Cumhurbaşkanı Erdoğan sözlerini şöyle sürdürdü: “Milletimiz yıllarca kendisine oynanan koalisyon, kriz, darbe, vesayet oyununu bozdu. Ayaklarına vurulan bu prangalardan kurtulan milletimiz, 15 yılda üç kat nasıl büyüyebileceğini bizzat herkese gösterdi. Ülkemizi geldiğimiz noktanın geresine düşürecek hiçbir politikanın, hiçbir girişimin, hiçbir organizasyonun artık başarı şansı yoktur. Türk milletine tabi ki yeni şeyler söylemek isteyenler için ölçü bellidir. Bu ölçü, kişi başına millî geliri 11 bin doların şimdi üstüne çıkarmak, ilk hedef 15 bin dolar. Altyapı ve üstyapı yatırımlarının büyüklüğüyle gelişmiş ülkelerle yarışan, bölge ve dünya siyasetinde söz sahibi bugünkü Türkiye’nin seviyesidir. Her kim ülkemizi her alanda bu seviyenin üzerine çıkartabileceğini iddia ediyorsa, bunun için gereken projeleri, programları ortaya koyabiliyorsa, milletimizle gönül bağı kurabiliyorsa bizim rakibimiz o olur. İşte sözde ‘adalet yürüyüşü’ yapıyor birisi, Ankara’dan çıkmış İstanbul’a yürüyor, arada sırada bir de karavana oturuyor ve atletle bir yemek yiyor. Bugün de baktım ki bir gazete başlık atmış, ‘vatandaş filanca’. Bu benim vatandaşıma hakarettir. Yani benim vatandaşım, böyle hele hele bir siyasî partinin, ana muhalefetin başında olacak, çağıracak gazeteciyi, ‘gel, benim bu fotoğrafımı bir çek’ ve ondan sonra da ‘Ben Atatürk’ün partisinin başıyım’. Sen Atatürk’ü böyle atletle yemek yerken görüp de resim çektirdiğine şahit oldun mu, böyle bir şey var mı? Yani bunlar trajikomik görüntüler.”
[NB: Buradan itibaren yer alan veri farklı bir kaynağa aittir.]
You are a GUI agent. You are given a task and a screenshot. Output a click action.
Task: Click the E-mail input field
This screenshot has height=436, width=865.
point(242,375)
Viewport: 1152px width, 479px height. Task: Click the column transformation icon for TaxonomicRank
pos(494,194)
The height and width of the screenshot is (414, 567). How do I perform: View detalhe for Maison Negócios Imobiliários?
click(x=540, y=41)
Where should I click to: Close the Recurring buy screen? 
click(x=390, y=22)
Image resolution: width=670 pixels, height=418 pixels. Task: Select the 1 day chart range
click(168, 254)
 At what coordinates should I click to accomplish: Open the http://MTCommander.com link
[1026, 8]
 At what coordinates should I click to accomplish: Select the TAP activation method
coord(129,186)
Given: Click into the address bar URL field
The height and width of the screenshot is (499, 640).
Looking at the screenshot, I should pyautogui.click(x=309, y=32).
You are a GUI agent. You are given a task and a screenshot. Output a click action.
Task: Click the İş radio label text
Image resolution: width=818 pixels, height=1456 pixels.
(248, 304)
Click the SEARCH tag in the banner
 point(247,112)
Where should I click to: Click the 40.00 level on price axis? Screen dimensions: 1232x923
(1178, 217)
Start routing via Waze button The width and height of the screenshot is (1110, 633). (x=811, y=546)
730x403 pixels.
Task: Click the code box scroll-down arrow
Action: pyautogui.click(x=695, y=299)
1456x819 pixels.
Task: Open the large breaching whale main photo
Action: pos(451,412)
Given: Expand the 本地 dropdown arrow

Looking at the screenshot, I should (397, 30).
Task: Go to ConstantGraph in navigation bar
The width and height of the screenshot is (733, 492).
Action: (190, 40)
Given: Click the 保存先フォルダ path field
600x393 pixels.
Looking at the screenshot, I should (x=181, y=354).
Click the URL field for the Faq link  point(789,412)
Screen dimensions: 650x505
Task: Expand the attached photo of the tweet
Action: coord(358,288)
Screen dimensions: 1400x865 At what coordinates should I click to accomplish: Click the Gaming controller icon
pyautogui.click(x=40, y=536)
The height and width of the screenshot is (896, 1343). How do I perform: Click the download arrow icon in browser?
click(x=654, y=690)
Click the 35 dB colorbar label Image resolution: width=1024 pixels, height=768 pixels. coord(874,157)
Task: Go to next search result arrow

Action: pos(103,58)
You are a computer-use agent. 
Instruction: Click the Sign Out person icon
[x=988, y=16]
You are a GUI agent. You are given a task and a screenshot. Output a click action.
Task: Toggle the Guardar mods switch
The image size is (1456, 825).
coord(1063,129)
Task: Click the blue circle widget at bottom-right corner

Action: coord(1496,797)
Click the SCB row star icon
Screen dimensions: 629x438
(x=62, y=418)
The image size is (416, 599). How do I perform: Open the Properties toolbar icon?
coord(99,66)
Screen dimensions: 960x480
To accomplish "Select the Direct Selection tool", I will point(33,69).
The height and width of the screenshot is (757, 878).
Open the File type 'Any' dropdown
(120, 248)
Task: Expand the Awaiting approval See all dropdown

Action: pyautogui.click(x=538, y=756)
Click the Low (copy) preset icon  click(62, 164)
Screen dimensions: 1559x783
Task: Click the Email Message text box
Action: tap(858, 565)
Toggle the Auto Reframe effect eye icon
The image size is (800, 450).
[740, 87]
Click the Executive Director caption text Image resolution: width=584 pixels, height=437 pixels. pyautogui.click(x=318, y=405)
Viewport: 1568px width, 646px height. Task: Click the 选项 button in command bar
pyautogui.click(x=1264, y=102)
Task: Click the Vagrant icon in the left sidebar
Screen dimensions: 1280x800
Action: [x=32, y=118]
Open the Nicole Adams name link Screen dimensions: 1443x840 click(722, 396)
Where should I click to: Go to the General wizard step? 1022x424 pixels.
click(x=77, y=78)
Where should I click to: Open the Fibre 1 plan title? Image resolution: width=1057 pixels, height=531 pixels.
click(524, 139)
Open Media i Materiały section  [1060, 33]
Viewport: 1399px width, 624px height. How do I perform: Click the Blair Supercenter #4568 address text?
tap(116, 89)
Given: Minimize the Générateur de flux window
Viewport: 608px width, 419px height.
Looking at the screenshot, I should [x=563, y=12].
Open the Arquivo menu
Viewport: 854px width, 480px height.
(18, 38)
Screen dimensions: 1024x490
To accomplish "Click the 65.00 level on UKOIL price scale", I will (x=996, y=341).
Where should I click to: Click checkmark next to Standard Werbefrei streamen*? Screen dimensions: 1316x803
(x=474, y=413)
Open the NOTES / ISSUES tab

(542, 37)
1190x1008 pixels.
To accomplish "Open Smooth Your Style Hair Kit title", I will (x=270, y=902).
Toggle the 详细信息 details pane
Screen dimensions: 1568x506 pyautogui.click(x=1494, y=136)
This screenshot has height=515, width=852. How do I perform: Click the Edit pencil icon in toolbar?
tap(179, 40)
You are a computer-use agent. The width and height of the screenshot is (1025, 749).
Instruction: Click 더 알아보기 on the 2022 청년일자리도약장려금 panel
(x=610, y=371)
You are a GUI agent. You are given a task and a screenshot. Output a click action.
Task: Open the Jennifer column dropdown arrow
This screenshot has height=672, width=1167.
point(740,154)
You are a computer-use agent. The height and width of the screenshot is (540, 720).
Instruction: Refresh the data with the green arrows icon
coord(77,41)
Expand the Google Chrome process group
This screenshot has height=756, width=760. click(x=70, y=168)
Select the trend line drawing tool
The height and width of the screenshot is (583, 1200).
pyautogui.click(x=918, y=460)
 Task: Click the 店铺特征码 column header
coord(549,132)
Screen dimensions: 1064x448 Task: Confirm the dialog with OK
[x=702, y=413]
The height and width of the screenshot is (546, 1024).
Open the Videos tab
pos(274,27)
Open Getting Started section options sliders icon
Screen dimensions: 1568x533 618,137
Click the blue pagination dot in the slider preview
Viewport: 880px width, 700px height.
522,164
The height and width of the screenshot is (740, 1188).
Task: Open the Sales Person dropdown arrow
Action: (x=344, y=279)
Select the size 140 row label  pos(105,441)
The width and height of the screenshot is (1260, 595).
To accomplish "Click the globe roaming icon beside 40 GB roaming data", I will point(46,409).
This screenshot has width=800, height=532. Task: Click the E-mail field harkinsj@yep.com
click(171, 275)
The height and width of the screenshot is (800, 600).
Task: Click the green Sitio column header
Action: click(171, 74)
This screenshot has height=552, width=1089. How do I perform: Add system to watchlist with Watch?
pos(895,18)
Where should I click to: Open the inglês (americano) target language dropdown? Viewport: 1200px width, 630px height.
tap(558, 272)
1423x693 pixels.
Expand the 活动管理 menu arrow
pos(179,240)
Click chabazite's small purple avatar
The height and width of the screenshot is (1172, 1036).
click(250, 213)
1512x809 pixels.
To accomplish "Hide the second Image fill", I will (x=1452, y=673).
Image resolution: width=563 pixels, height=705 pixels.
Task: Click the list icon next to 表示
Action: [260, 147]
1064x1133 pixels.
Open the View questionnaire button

“HEPSİNİN DE TEK VAADİ, ‘ESKİ TÜRKİYE’Yİ İHYA ETMEKTİR”

İlgili siyasî parti liderinin bu görüntülerle zavallı hâle düştüğü değerlendirmesini yapan ve milletin onlara gereken dersi vakti geldiğinde en güzel şekilde yine vereceğini sözlerine ekleyen Cumhurbaşkanı Erdoğan, “Tabii şu an alternatif oldukları iddiasıyla ortada dolaşanların hepsinin de tek vaadi, ‘eski Türkiye’yi ihya etmektir. Koalisyonların, krizlerin, sefaletin, yoksulluğun, baskının, zulmün, her türlü yolsuzluğun, her türlü hukuksuzluğun kol gezdiği Türkiye’yi özlemek mümkün mü? Peki, buna rağmen niçin ülkemizi o günlere geri götürmek istiyorlar biliyor musunuz? Onu da anlatayım, milletten korktukları için böyle bir arayışın içine girdiler.”

Eskiden yüzde 10, yüzde 15, yüzde 20 oy oranlarıyla ülkenin kaderinde söz sahibi olmanın, hükûmet kurmanın ve Türkiye’nin iç ve dış politikasını yönlendirmenin mümkün olduğunu; ancak şimdi başarının çıtasının yüzde 50+1 oy olduğunu hatırlatan Cumhurbaşkanı Erdoğan, “Milletimizin gönlünde böylesine güçlü bir şekilde yer edinebilmenin hayalini dahi kuramayanlar için başarı çıtasının bu seviyelere çıkmış olması adeta bir kâbustur” dedi.